• _Instrucciones de trabajo_
Reproduce íntegra y sin ningún cambio la entrevista que figura más abajo.

• _Fragmento de texto_
──────────────────────────────

Entrevista: " Europa seguía la ´teoría de la bicicleta´, pedaleando sin preguntarse la dirección"

Alexis Rodríguez-Rata, La Vanguardia, 9/05/2019 (enlace)

 

Filósofo, ensayista y catedrático de filosofía política de la Universidad del País Vasco y del Instituto Universitario Europeo de Florencia, Daniel Innerarity (Bilbao, 1959) es uno de los intelectuales españoles más reconocidos a nivel internacional. De amplia trayectoria académica –gran parte de ella europea, como profesor en Munich, París ‘La Sorbona’, la London School of Economics o el Instituto Max Planck de Heidelberg–, habla seis lenguas del Viejo Continente y conversa claro. “Más que un déficit democrático, Europa puede que tenga un dilema democrático”, critica, y para ello no sólo observa, reflexiona, enseña y publica sino que también actúa entre lo local y lo global: vive las próximas elecciones europeas en primera persona, como cabeza de lista de Geroa Bai, una formación progresista y vasquista navarra que se incluye en la candidatura de la Europa Solidaria encabezada por el PNV.

 

EE.UU. desdeña a Europa, y su posición en la OTAN es un ejemplo. Rusia parece, según repiten los analistas, estar más centrada en desestabilizarla que en otra cosa. Y China quiere incorporarla a su área de influencia por la vía comercial y de forma bilateral con cada Estado miembro, que no con la UE. ¿Por qué, por una cosa u otra, el proyecto europeo está en el blanco de estas tres potencias mundiales?

──────────────────────────────

• _Material proporcionado_
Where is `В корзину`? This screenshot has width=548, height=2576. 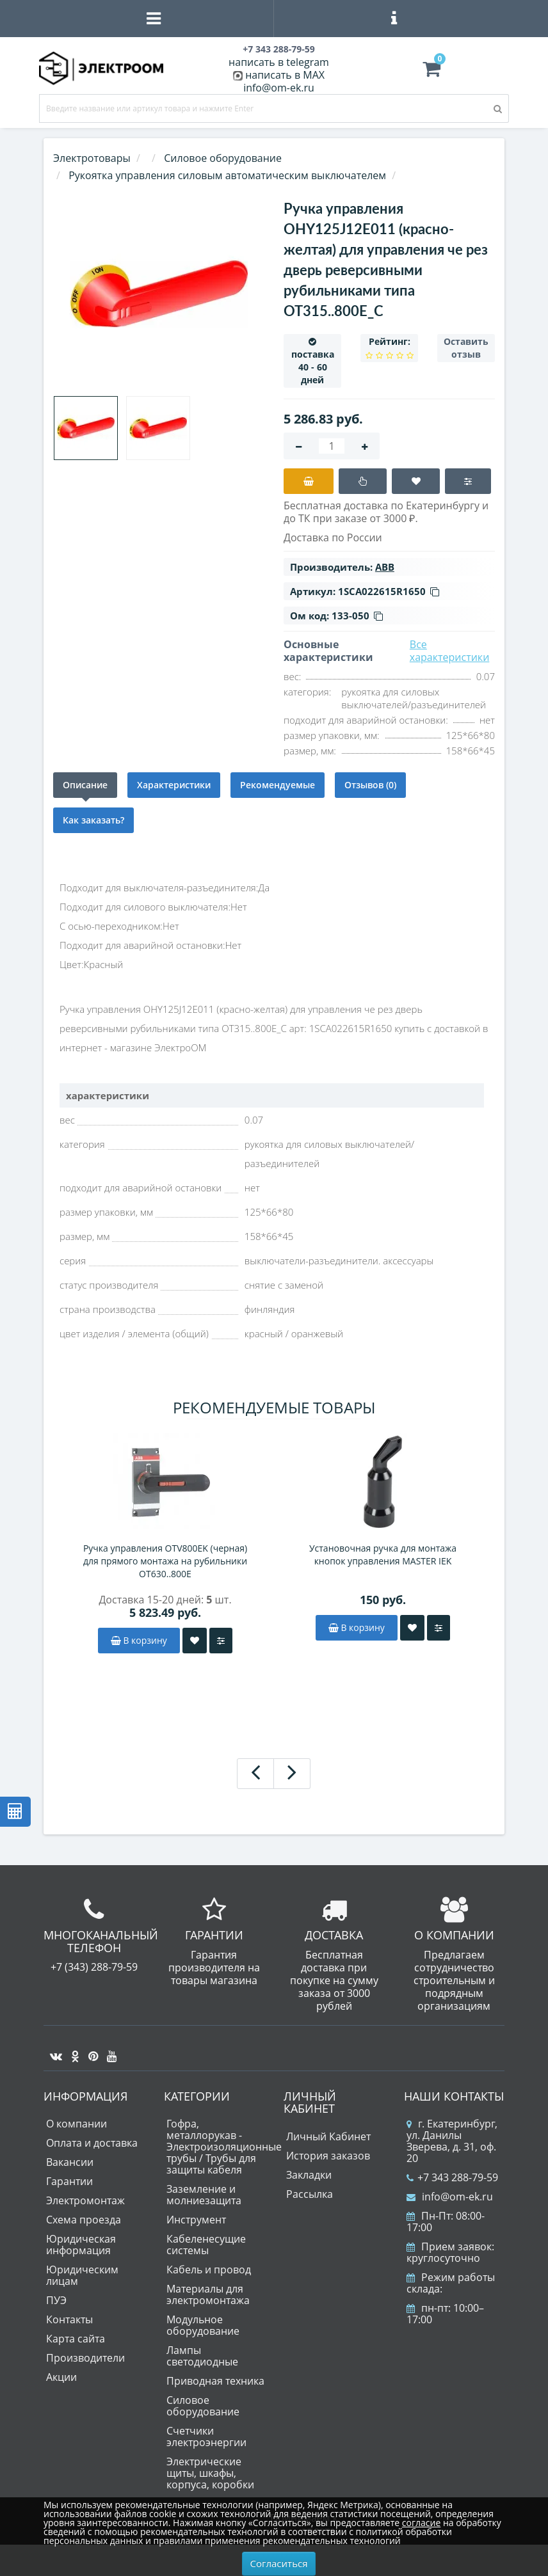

──────────────────────────────

• _Respuesta_
Entrevista: " Europa seguía la ´teoría de la bicicleta´, pedaleando sin preguntarse la dirección"

Alexis Rodríguez-Rata, La Vanguardia, 9/05/2019 (enlace)

 

Filósofo, ensayista y catedrático de filosofía política de la Universidad del País Vasco y del Instituto Universitario Europeo de Florencia, Daniel Innerarity (Bilbao, 1959) es uno de los intelectuales españoles más reconocidos a nivel internacional. De amplia trayectoria académica –gran parte de ella europea, como profesor en Munich, París ‘La Sorbona’, la London School of Economics o el Instituto Max Planck de Heidelberg–, habla seis lenguas del Viejo Continente y conversa claro. “Más que un déficit democrático, Europa puede que tenga un dilema democrático”, critica, y para ello no sólo observa, reflexiona, enseña y publica sino que también actúa entre lo local y lo global: vive las próximas elecciones europeas en primera persona, como cabeza de lista de Geroa Bai, una formación progresista y vasquista navarra que se incluye en la candidatura de la Europa Solidaria encabezada por el PNV.

 

EE.UU. desdeña a Europa, y su posición en la OTAN es un ejemplo. Rusia parece, según repiten los analistas, estar más centrada en desestabilizarla que en otra cosa. Y China quiere incorporarla a su área de influencia por la vía comercial y de forma bilateral con cada Estado miembro, que no con la UE. ¿Por qué, por una cosa u otra, el proyecto europeo está en el blanco de estas tres potencias mundiales?